Diagnosing Locking Problems using ASH - Part 3

Doug's Oracle Blog

  • Home
  • Papers
  • Books
  • C.V.
  • Fun
  • Oracle Blog
  • Personal Blog

Mar 30: Diagnosing Locking Problems using ASH - Part 3

Some features in this post require a Diagnostics Pack license.

In the last part I described a locking scenario where the blocking session had only executed one SQL statement that was quick enough to avoid being sampled by ASH and is now inactive. As a result, there is no ASH data for the blocking session, so diagnosing the root cause of the problem after the event is next to impossible. In fairness, it would be impossible anyway without ASH or similar instrumentation.
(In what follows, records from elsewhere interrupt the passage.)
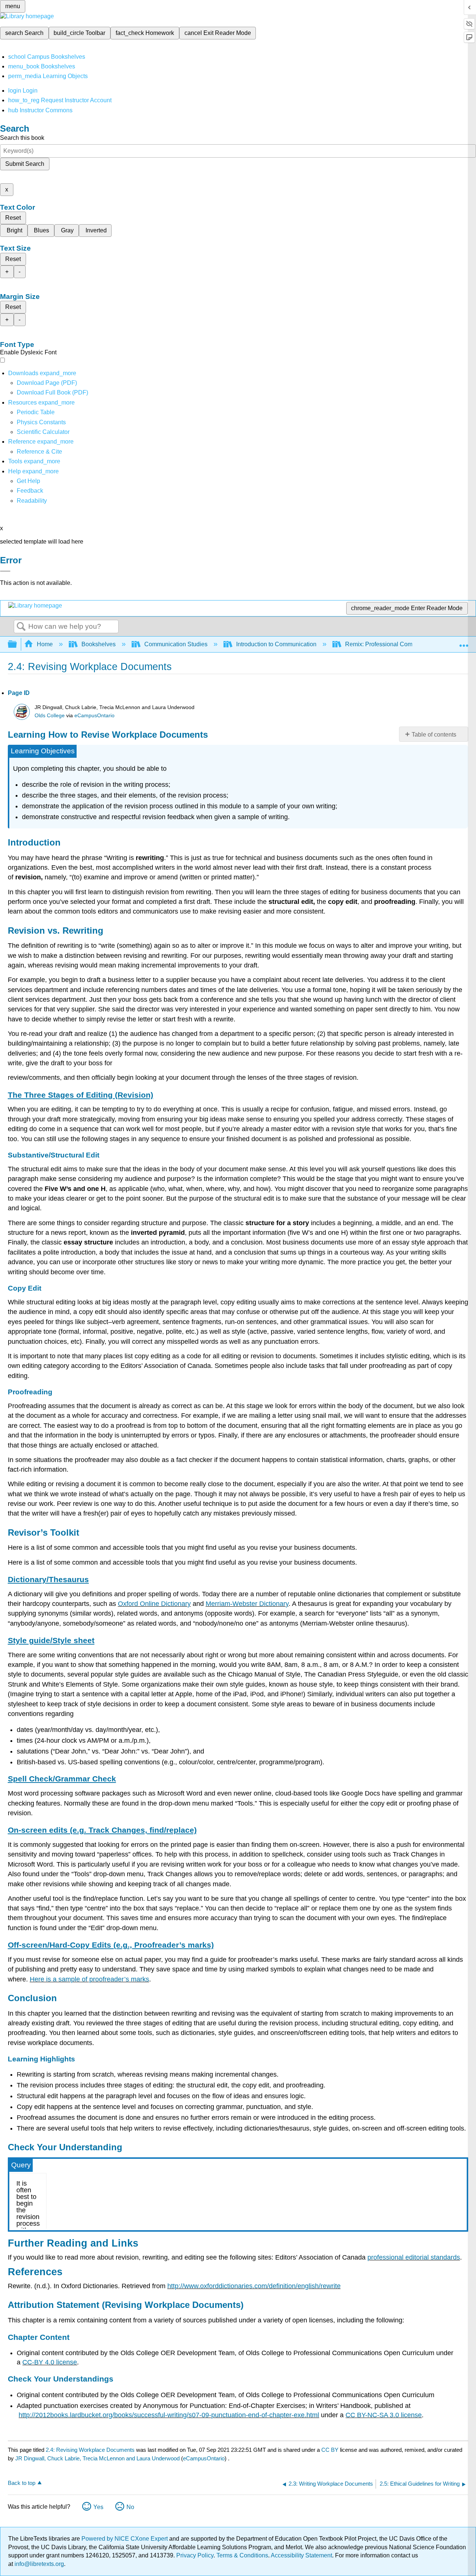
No (130, 2507)
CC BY (330, 2450)
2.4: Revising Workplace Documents (90, 2450)
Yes (98, 2507)
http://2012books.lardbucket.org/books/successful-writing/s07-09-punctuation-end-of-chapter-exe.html (169, 2415)
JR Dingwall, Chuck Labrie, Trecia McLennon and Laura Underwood (97, 2458)
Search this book (22, 138)
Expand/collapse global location (463, 642)
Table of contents (434, 734)
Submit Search (24, 164)
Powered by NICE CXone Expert (125, 2538)
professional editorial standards (413, 2257)
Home (44, 644)
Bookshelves (98, 644)
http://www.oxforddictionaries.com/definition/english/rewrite (254, 2286)
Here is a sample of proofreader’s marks (89, 1979)
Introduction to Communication (276, 644)
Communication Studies (176, 644)
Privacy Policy (194, 2555)
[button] (30, 490)
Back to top (21, 2483)
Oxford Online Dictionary (154, 1603)
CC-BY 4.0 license (49, 2362)
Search (21, 627)
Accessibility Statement (301, 2555)
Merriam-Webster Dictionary (247, 1603)
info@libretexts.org (38, 2564)
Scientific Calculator (43, 432)
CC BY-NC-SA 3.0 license (383, 2415)
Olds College (50, 715)
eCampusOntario (94, 715)
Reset (13, 218)
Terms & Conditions (242, 2555)
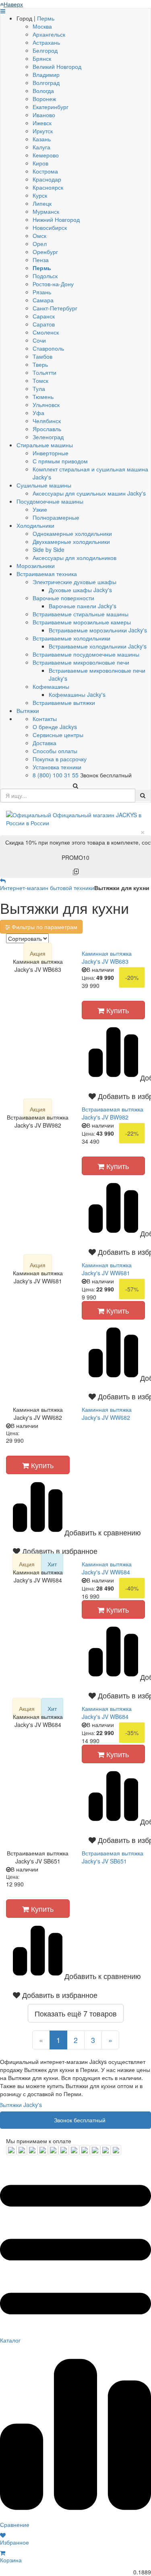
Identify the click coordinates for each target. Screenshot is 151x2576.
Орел (40, 244)
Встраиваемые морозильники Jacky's (98, 630)
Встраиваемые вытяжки (64, 702)
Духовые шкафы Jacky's (80, 590)
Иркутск (43, 131)
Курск (40, 195)
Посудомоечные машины (50, 501)
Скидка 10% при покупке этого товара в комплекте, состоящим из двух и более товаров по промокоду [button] (78, 849)
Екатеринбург (50, 107)
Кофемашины (51, 686)
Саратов (44, 324)
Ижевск (42, 123)
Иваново (44, 115)
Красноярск (48, 187)
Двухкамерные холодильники (71, 541)
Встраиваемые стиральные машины (80, 614)
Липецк (42, 203)
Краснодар (47, 179)
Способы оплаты (55, 751)
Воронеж (44, 99)
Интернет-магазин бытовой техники (47, 888)
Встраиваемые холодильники (71, 638)
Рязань (42, 292)
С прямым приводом (60, 461)
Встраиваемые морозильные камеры (82, 622)
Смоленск (46, 332)
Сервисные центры (58, 735)
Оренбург (45, 252)
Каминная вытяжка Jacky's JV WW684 (107, 1568)
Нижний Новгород (56, 219)
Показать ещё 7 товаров (76, 2013)
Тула (39, 388)
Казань (42, 139)
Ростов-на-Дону (53, 284)
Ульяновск (46, 405)
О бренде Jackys (55, 727)
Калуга (41, 147)
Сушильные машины (44, 485)
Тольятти (44, 372)
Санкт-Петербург (55, 308)
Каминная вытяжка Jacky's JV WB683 (107, 957)
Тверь (40, 364)
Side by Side (48, 549)
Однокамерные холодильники (72, 533)
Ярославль (47, 429)
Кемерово (46, 155)
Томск (40, 380)
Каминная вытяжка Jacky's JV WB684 (107, 1712)
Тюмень (43, 396)
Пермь (45, 18)
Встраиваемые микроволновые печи (81, 662)
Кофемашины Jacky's (77, 694)
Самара (43, 300)
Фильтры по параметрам (43, 927)
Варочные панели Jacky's (82, 606)
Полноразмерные (56, 517)
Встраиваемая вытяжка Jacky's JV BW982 (112, 1113)
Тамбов (42, 356)
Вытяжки (28, 710)
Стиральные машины (45, 445)
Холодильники (35, 525)
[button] (113, 1096)
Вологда (43, 91)
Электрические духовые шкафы (74, 582)
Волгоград (46, 82)
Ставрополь (48, 348)
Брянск (42, 58)
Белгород (45, 50)
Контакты (45, 719)
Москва (42, 26)
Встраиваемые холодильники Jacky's (98, 646)
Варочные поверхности (63, 598)
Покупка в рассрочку (60, 759)
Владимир (46, 74)
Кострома (45, 171)
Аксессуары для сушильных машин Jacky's (89, 493)
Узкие (40, 509)
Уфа (38, 413)
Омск (39, 235)
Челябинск (47, 421)
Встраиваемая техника (47, 574)
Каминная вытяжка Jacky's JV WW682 (107, 1413)
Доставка (44, 743)
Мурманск (46, 211)
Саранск (44, 316)
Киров (40, 163)
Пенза (41, 260)
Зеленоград (48, 437)
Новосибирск (50, 227)
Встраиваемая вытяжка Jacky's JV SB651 (112, 1857)
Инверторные (50, 453)
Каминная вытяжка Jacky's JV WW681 (107, 1269)
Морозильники (36, 566)
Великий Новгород (57, 66)
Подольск (45, 276)
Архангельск (49, 34)
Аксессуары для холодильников (74, 558)
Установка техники (57, 767)
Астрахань (46, 42)
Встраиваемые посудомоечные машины (86, 654)
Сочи (39, 340)
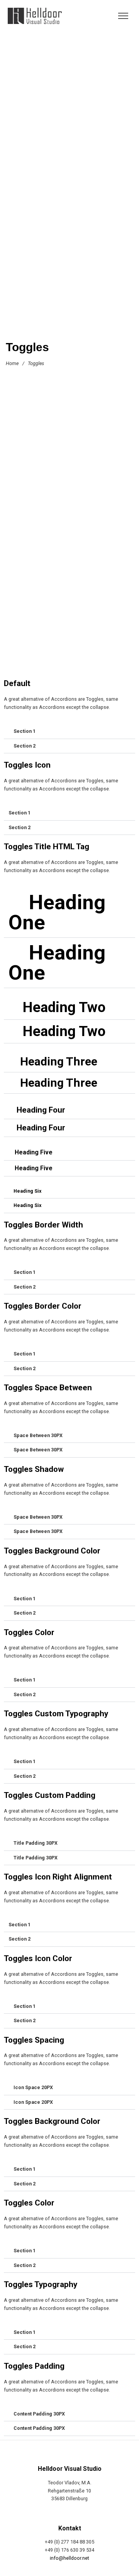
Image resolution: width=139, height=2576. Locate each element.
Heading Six (27, 1191)
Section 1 (25, 731)
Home (12, 363)
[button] (69, 731)
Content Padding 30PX (39, 2414)
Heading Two (64, 1007)
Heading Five (34, 1152)
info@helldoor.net (69, 2558)
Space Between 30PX (38, 1435)
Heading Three (58, 1061)
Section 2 (25, 746)
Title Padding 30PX (36, 1843)
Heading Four (41, 1110)
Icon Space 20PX (33, 2087)
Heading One (56, 912)
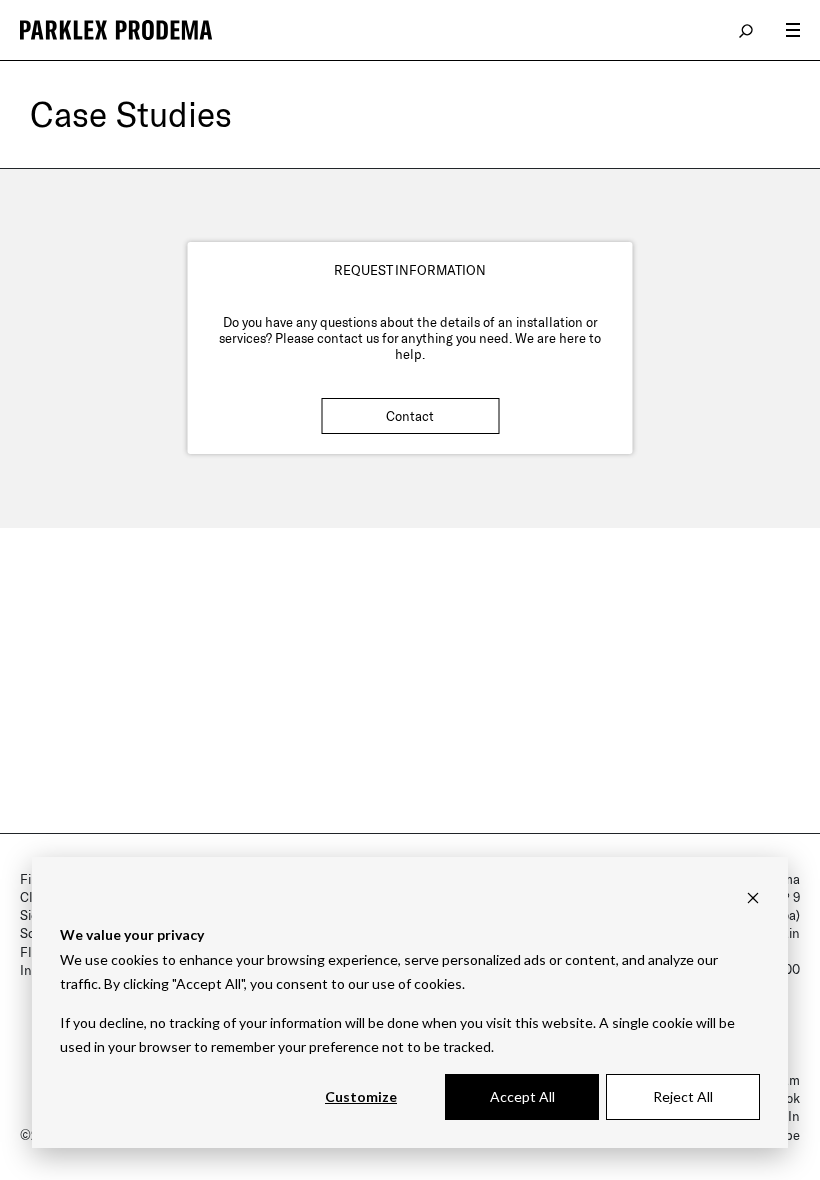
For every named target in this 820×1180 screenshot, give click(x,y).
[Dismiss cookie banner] (753, 897)
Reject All (683, 1096)
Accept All (522, 1096)
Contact (410, 416)
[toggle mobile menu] (793, 30)
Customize (361, 1096)
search (747, 30)
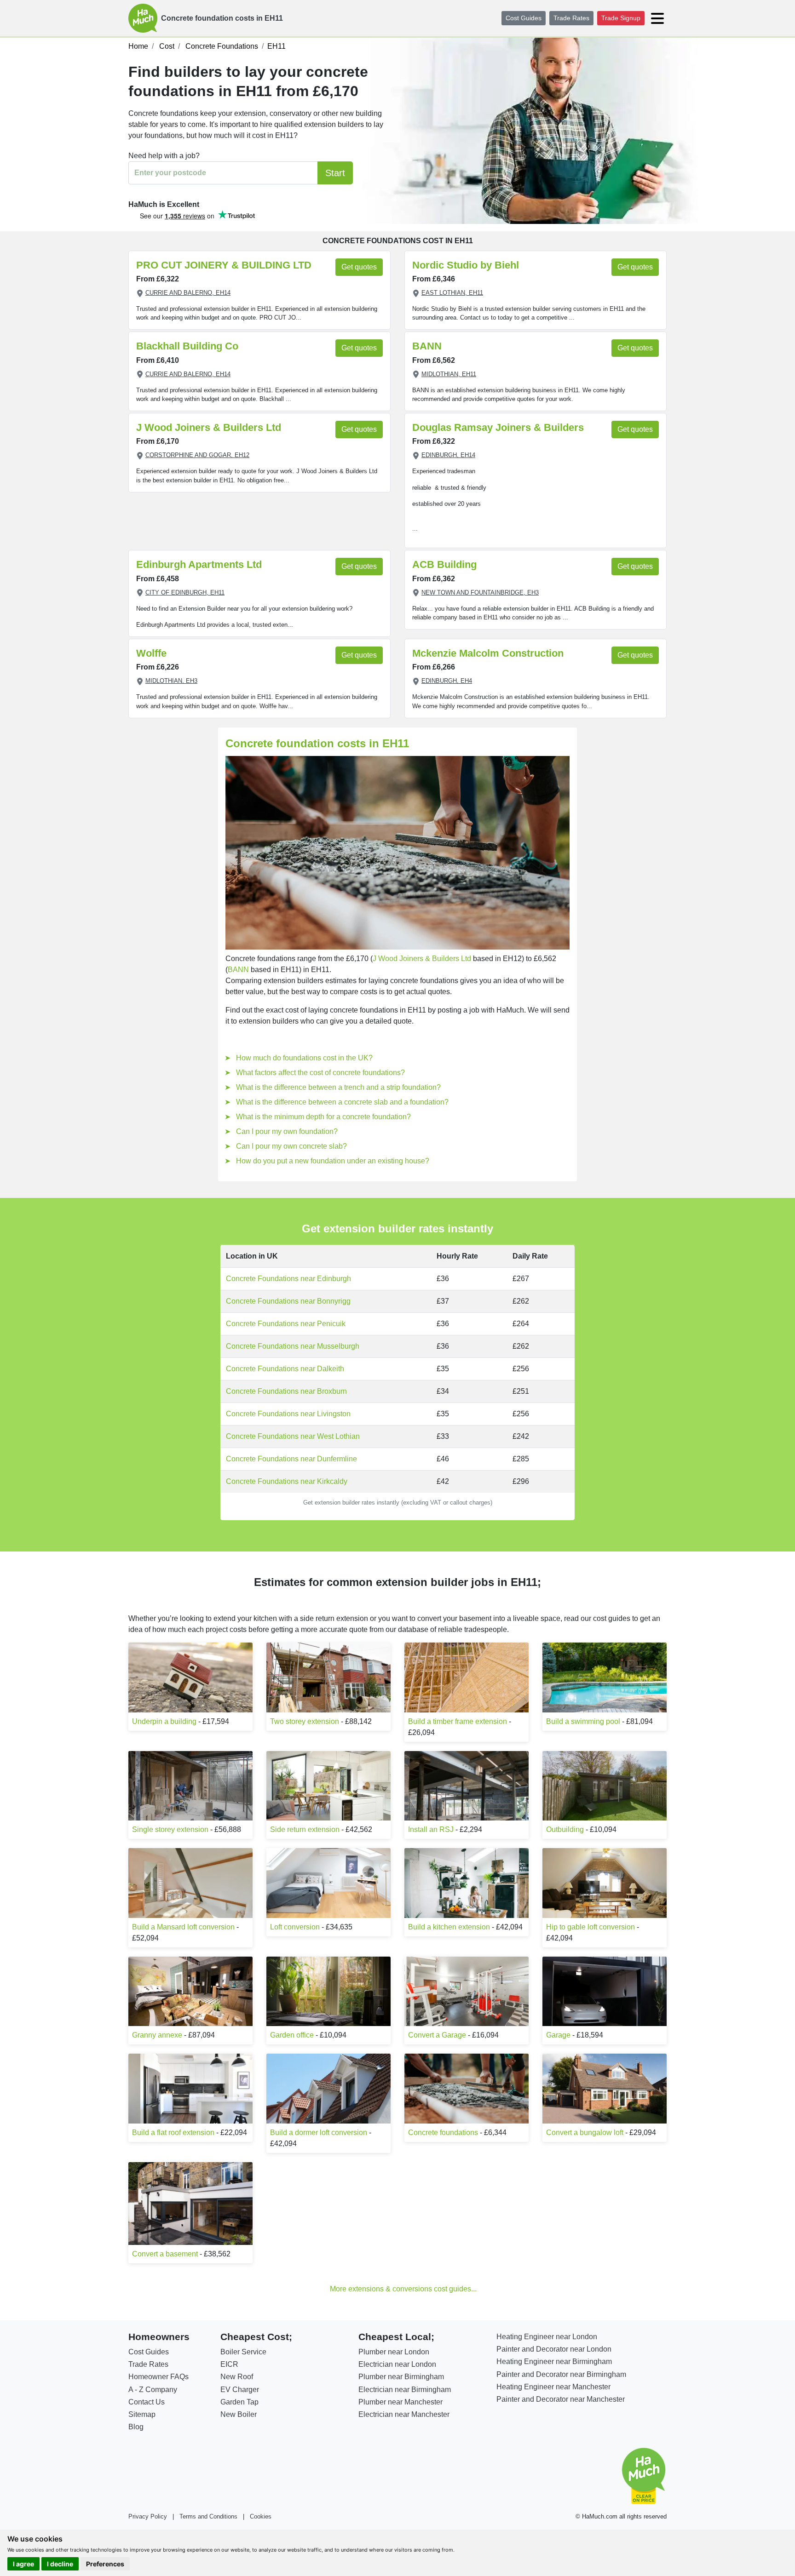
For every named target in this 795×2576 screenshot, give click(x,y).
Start (335, 173)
However, as I suggested in that post, I would argue that's a fairly unusual situation arising out of the nature of the demo and that the blocking session would normally appear in ASH. So let's try a more realistic situation where the blocking session does more work.

Session 1 - logged in as TESTUSER
TESTUSER@TEST1020> select count(*) from test_tab1;

  COUNT(*)
----------
   1024000

TESTUSER@TEST1020> select pk_id from test_tab1 where rownum=1 for update;

     PK_ID
----------
      4051

So this time, I ran a simple query before the SELECT FOR UPDATE. Session 1 holds a lock on that row and I'll use the PK_ID that was returned from the query to make sure I try to lock the same row in the next session.

Session 2 - logged in as TESTUSER
TESTUSER@TEST1020> select pk_id from test_tab1 where pk_id=4051 for update;

Session 2 hangs, waiting for session 1 to release the lock

Session 1 - commits, to release the lock
TESTUSER@TEST1020> commit;

Commit complete.

Session 2 - Is now able to acquire the lock, so locks the row and returns the result
     PK_ID
----------
      4051

So everything about this test is the same as the last post, but Session 1 is doing a little more work than the simple SELECT FOR UPDATE. Let's look at the ASH data for all TESTUSER sessions.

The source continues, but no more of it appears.